US Transition from Fee-for-service to Managed Care did Not Cut Costs
US Circa 1970-1980
Over the 1970s and 1980s, just as there were trends in demographics, women’s roles, and types of occupations both inside and outside healthcare in the United States.
- Heterosexual, nuclear family
- Wife did not work, but husband did
- Husband had health insurance through work.
Because technology was not as advanced, it was possible for physicians to run their own private practices the way attorneys do today.
- Doctors were entrepreneurs in private practice
- Hire nurses, support staff
- Had privileges at nearby hospitals.
- Family could see any provider for any reason
- Insurance always paid provider bills
- Providers and patients could move, but keep a long-term relationship.

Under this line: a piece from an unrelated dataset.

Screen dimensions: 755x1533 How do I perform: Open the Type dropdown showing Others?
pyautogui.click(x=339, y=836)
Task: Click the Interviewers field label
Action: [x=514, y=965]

- Tempting for providers to overbill for expensive procedures
- Extra procedures not only too expensive, but can be dangerous for patients
US Circa 1990-2000
In the 1990s and 2000s, there was now more diversity in terms of family type, and women as well as men were in the workplace and could get health insurance..
- Many single-parent homes where parent worked, family health insurance through work
- Two parents working allowed a choice between health insurances.
Now, physicians could not afford to run private practices anymore, mainly due to advancements in technology.
- Private practices were closed, purchased or merged.
- Physicians went to work for health systems.
- Patient-provider relationships ended, and new ones formed.
- The purpose was to cut the waste associated with fee-for-service, especially unnecessary tests and procedures.
- This was accomplished by health plan forming a network of contracted providers. The contract says how much the provider would get paid for tests and procedures.
- Patients now had to choose from a list of contracted providers.
- These were different depending on the insurance, so it was hard to form a long-term patient-provider relationship. Old relationships resolved, and new ones shifted often.